PostGres connection is closed.
Generating FastAPI Pydantic models...
FastAPI Pydantic models generated successfully: /path/to/your/project/entities/fastapi/schemas_latest.py
File formatted successfully: /path/to/your/project/entities/fastapi/schemas_latest.py
... and that's it. You now have a schemas.py
file in your project that contains the Pydantic models for the Slack database:
from __future__ import annotations
from datetime import datetime
from pydantic import UUID4, BaseModel, Field
############################## Custom Classes
# Note: This is a custom model class for defining common features among
# Pydantic Base Schema.
class CustomModel(BaseModel):
pass
############################## Base Classes
class ChannelsBaseSchema(CustomModel):
"""Channels Base Schema."""
# Primary Keys
id: int
# Columns
created_by: UUID4
inserted_at: datetime
slug: str
class MessagesBaseSchema(CustomModel):
"""Messages Base Schema."""
# Primary Keys
id: int
# Columns
channel_id: int
inserted_at: datetime
message: str | None = Field(default=None)
user_id: UUID4
class RolePermissionsBaseSchema(CustomModel):
"""RolePermissions Base Schema."""
# Primary Keys
id: int
# Columns
permission: str
role: str
class UserRolesBaseSchema(CustomModel):
"""UserRoles Base Schema."""
# Primary Keys
id: int
# Columns
role: str
user_id: UUID4
class UsersBaseSchema(CustomModel):
"""Users Base Schema."""
# Primary Keys
id: UUID4
# Columns
status: str | None = Field(default=None)
username: str | None = Field(default=None)
############################## Operational Classes
class Channels(ChannelsBaseSchema):
"""Channels Schema for Pydantic.
Inherits from ChannelsBaseSchema.
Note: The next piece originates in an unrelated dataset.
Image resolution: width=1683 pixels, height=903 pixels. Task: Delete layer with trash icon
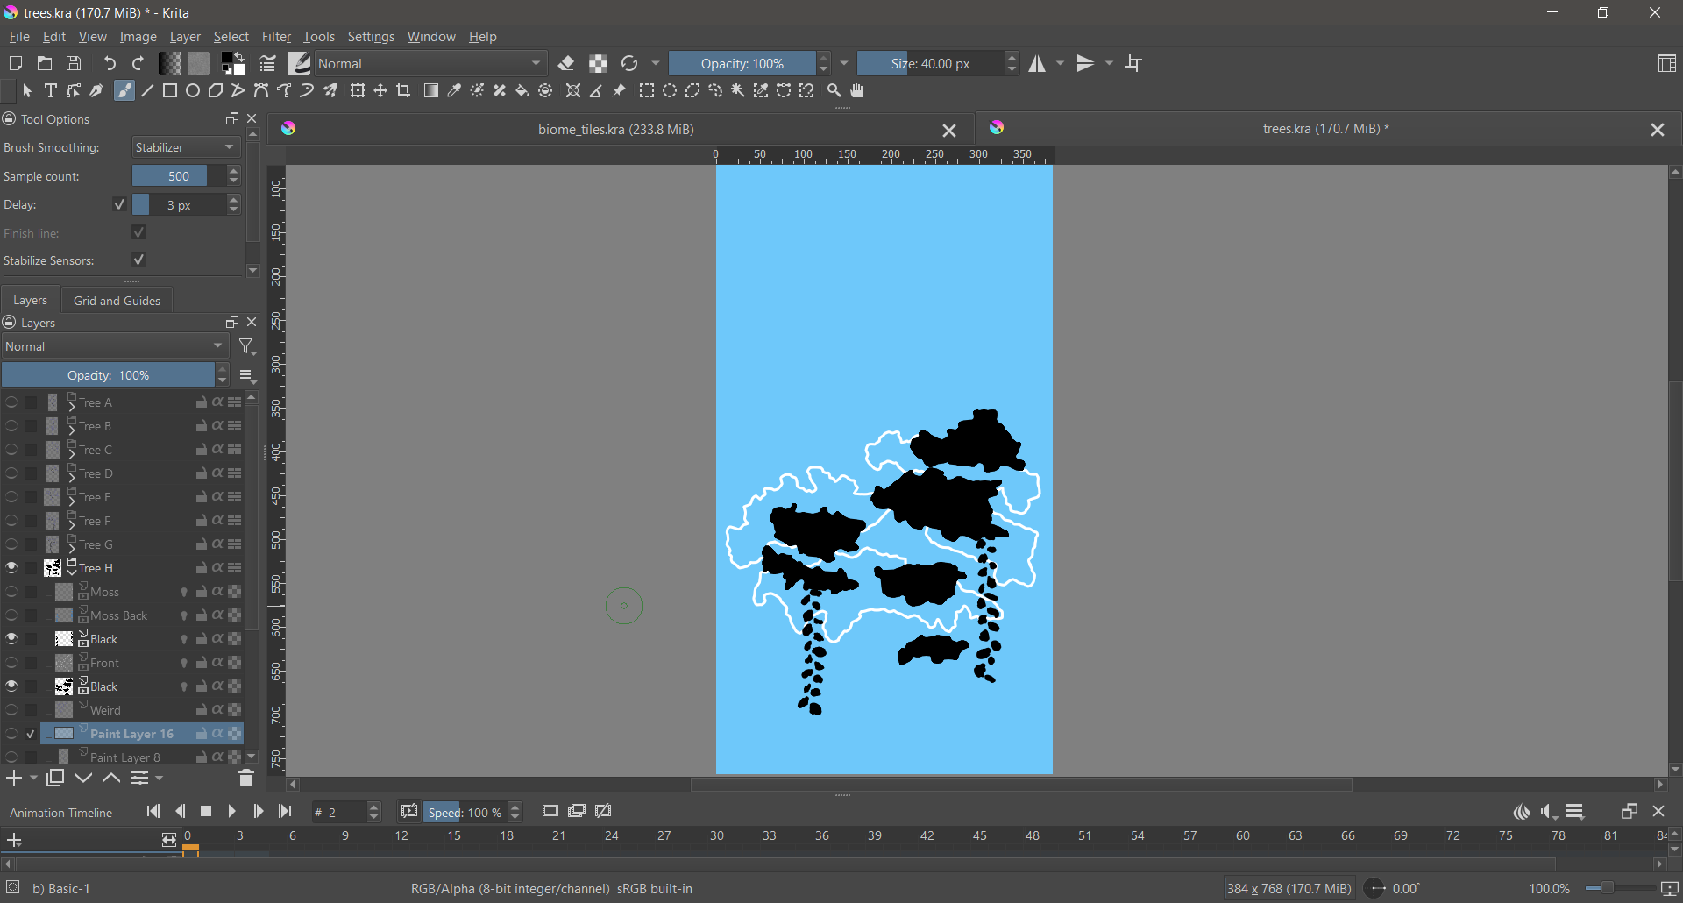pyautogui.click(x=246, y=779)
Add any customization here.
"""
# Foreign Keys
users: list[Users] | None = Field(default=None)
messages: list[Messages] | None = Field(default=None)
class Messages(MessagesBaseSchema):
"""Messages Schema for Pydantic.
Inherits from MessagesBaseSchema. Add any customization here.
"""
# Foreign Keys
channels: list[Channels] | None = Field(default=None)
users: list[Users] | None = Field(default=None)
class RolePermissions(RolePermissionsBaseSchema):
"""RolePermissions Schema for Pydantic.
Inherits from RolePermissionsBaseSchema. Add any customization here.
"""
pass
class UserRoles(UserRolesBaseSchema):
"""UserRoles Schema for Pydantic.
Inherits from UserRolesBaseSchema. Add any customization here.
"""
# Foreign Keys
users: list[Users] | None = Field(default=None)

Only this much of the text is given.